I was very happy to interview Natalie about her data science stuff – as she gave a really cool Machine Learning focused talk at PyData in London this year, which was full of insights into the challenges of doing Machine Learning with Imbalanced data sets
Natalie leads the data team at GoCardless
, a London startup specialising in online direct debit. She cut her teeth as a PhD student working on biomedical control systems before moving into finance, and eventually fintech. She is particularly interested in signal processing and machine learning and is presently swotting up on data engineering concepts, some knowledge of which is a must in the field.
What project have you worked on do you wish you could go back to, and do better?
Before I joined a startup, I was working as an analyst on the trading floor of one of the oil majors. I spent a lot of time building out models to predict futures timespreads based on our understanding of oil stocks around the world, amongst other things.

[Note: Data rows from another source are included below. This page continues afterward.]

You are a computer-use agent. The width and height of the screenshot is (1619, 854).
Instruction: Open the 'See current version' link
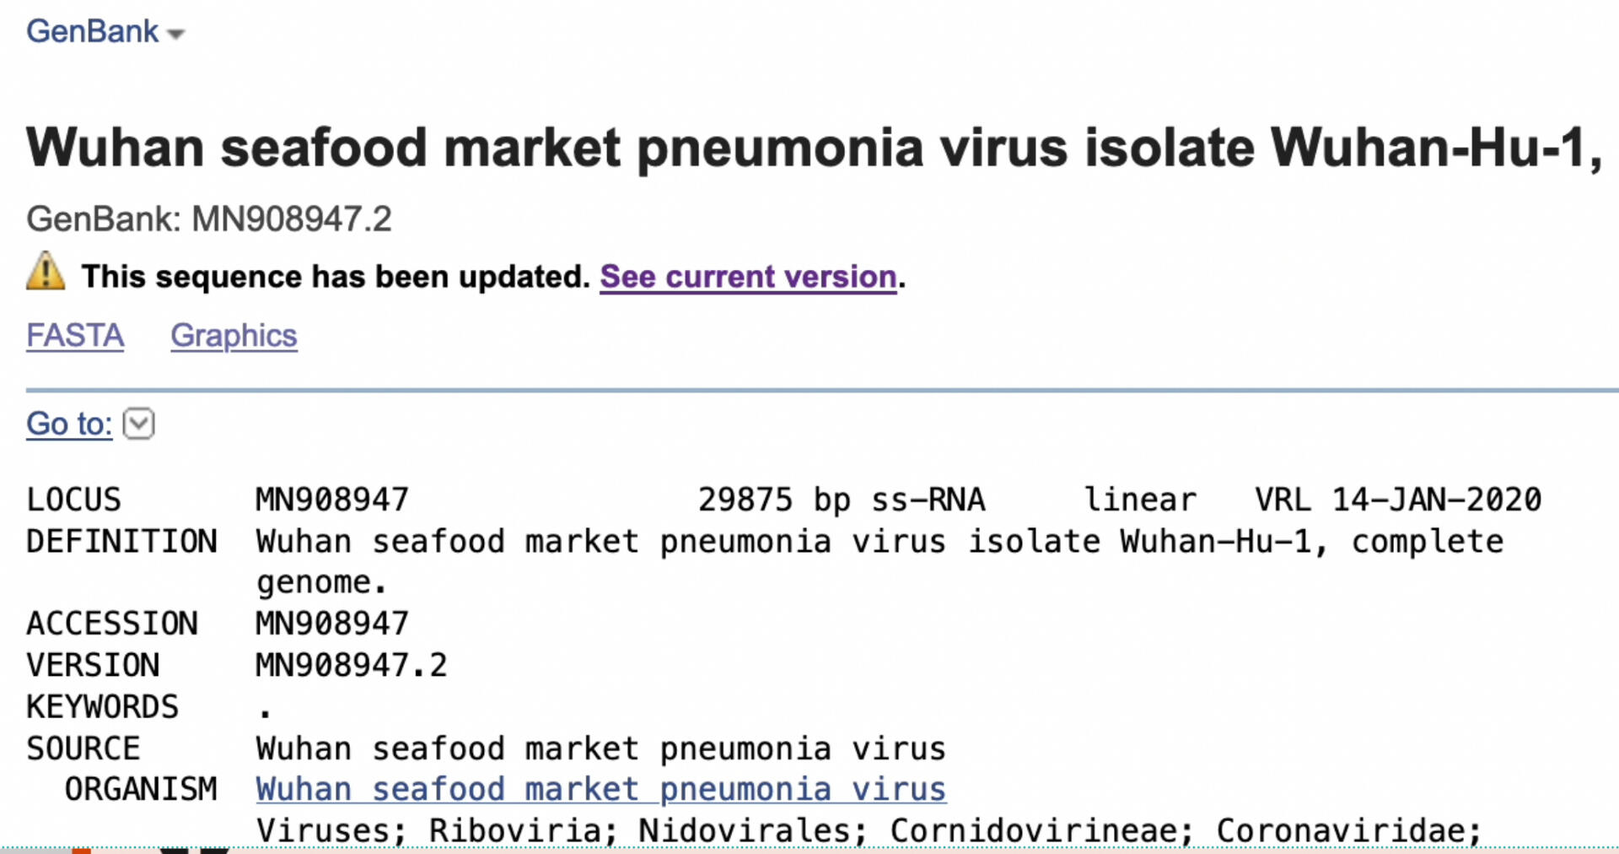pyautogui.click(x=748, y=277)
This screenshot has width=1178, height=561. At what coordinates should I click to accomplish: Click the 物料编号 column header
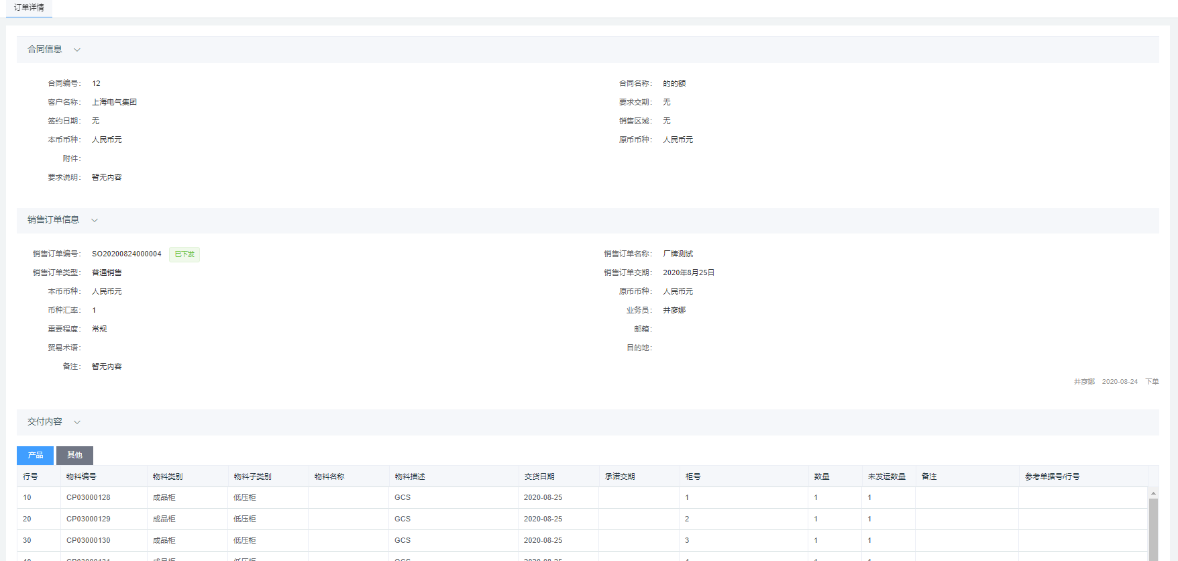point(81,476)
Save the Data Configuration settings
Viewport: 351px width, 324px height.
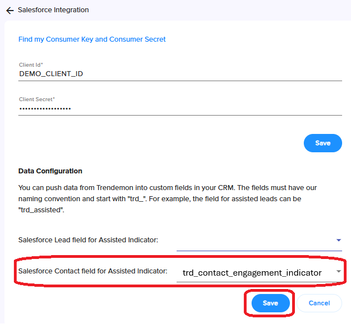click(x=270, y=303)
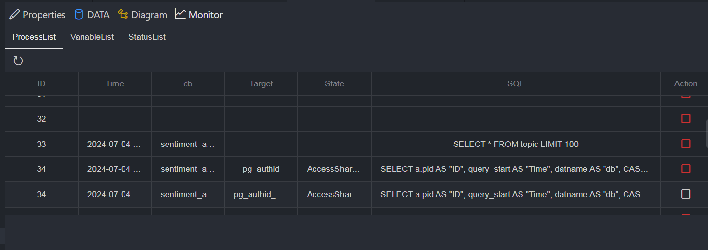Tick the Action checkbox for process 32
This screenshot has width=708, height=250.
(686, 119)
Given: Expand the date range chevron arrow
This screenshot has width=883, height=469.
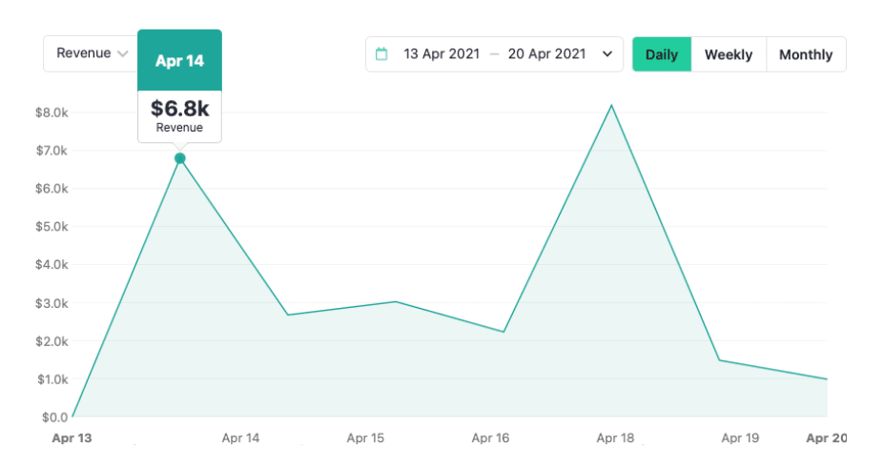Looking at the screenshot, I should (x=606, y=54).
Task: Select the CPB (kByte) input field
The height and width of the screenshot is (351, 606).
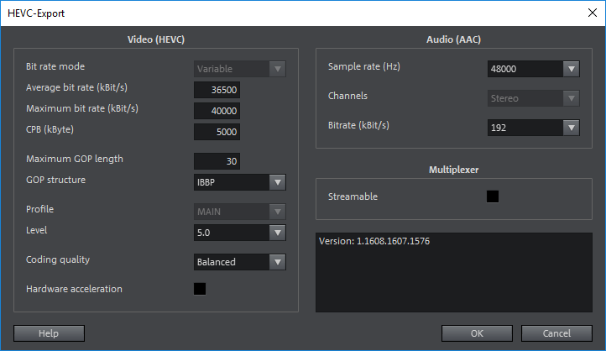Action: [x=217, y=132]
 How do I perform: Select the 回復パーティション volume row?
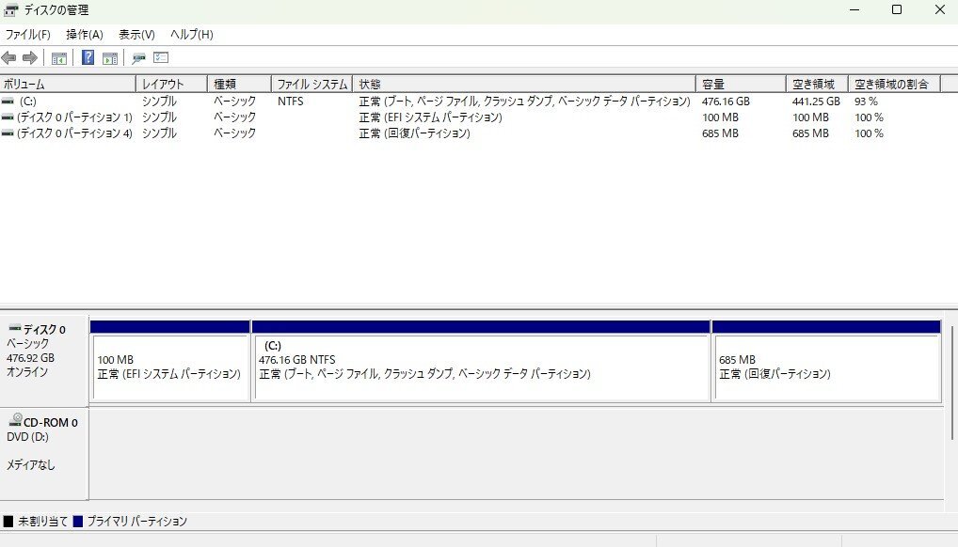66,133
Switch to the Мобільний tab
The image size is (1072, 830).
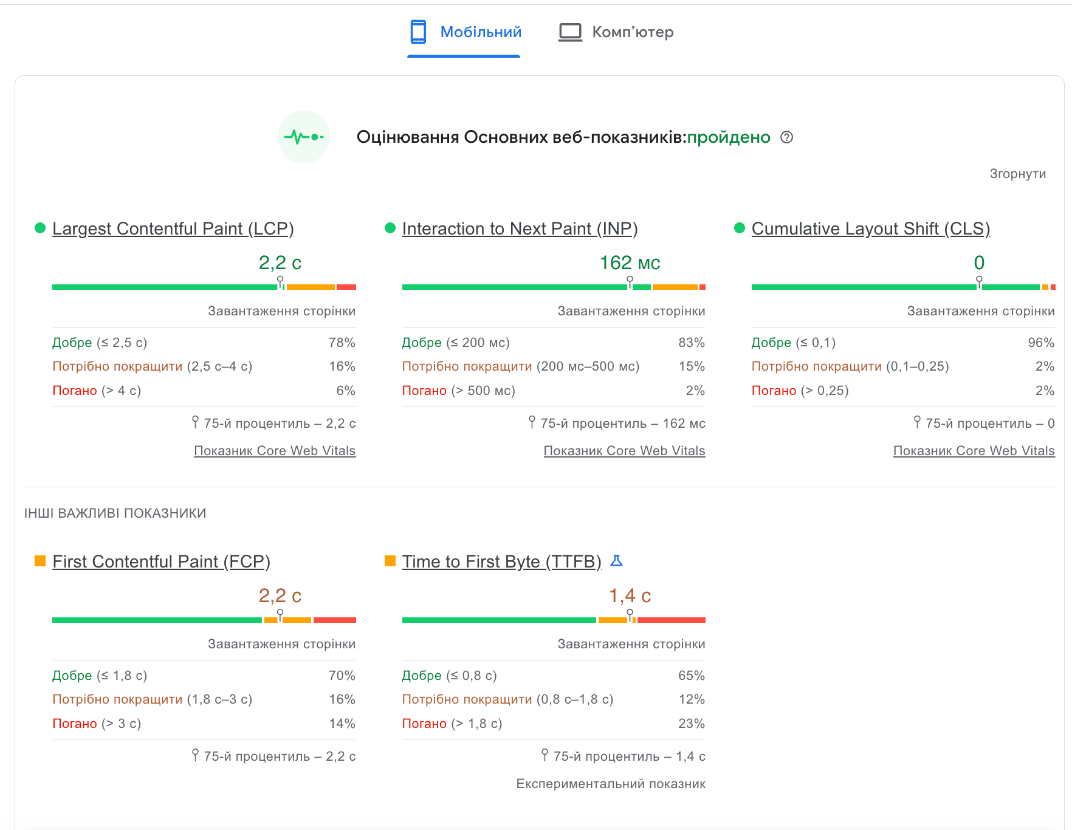coord(480,32)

The output was a simple binary indication of whether the timespreads were reasonably priced, so that we could speculate accordingly. I learned a lot about time series regression during this time but worked exclusively with Excel and eViews. Given how much I’ve learned about open source languages, code optimisation, and process automation since working at GoCardless, I’d love to go back in time and persuade the old me to embrace these sooner.

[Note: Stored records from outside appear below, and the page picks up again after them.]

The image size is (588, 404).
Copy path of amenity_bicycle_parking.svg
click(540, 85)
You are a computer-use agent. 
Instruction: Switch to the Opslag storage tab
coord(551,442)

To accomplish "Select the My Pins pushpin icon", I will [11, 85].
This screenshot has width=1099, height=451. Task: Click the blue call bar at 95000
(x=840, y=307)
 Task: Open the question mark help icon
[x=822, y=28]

What advice do you have to younger analytics professionals and in particular PhD students in the Sciences?
Don’t underestimate the software engineers out there! These guys and girls have been coding away in their spare time for years and it’s with their help that your models are going to make it into production. Get familiar with OOP as quickly as you can and make it your mission to learn from the backend and platform engineers so that you can work more independently.
What do you wish you knew earlier about being a data scientist?

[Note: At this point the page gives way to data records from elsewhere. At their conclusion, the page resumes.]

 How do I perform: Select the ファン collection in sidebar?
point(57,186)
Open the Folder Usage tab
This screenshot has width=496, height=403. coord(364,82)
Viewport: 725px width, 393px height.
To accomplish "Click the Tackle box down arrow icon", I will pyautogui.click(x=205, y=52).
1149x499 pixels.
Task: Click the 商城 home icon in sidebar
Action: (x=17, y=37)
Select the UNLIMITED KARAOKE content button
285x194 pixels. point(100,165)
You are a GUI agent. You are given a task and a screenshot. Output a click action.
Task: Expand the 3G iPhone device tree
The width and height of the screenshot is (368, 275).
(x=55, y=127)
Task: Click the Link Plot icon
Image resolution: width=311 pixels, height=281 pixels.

It’s not all machine learning. I meet with some really smart candidates every week who are trying to make their entrance into the world of data science and machine learning is never far from the front of their minds. The truth is machine learning is only a small part of what we do. When we do undertake projects that involve machine learning, we do so because they are beneficial to the company, not just because we have a personal interest in them. There is so much other work that needs to be done including statistical inference, data visualization, and API integrations. And all this fundamentally requires spending vast amounts of time cleaning data.
How do you respond when you hear the phrase ‘big data’?
I haven’t had much experience with ‘big data’ yet but it seems to have superseded ‘machine learning’ on the hype scale. It definitely sounds like an exciting field – we’re just some way off going down this route at GoCardless.
What is the most exciting thing about your field?
Working in data is a great way to learn about all aspects of a business, and the lack of engineering resource that characterizes most startups means that you are constantly developing your own skill set. Given how quickly the field is progressing, I can’t see myself reaching saturation in terms of what I can learn for a long time yet. That makes me really happy.
How do you go about framing a data problem – in particular, how do you avoid spending too long, how do you manage expectations etc. How do you know what is good enough?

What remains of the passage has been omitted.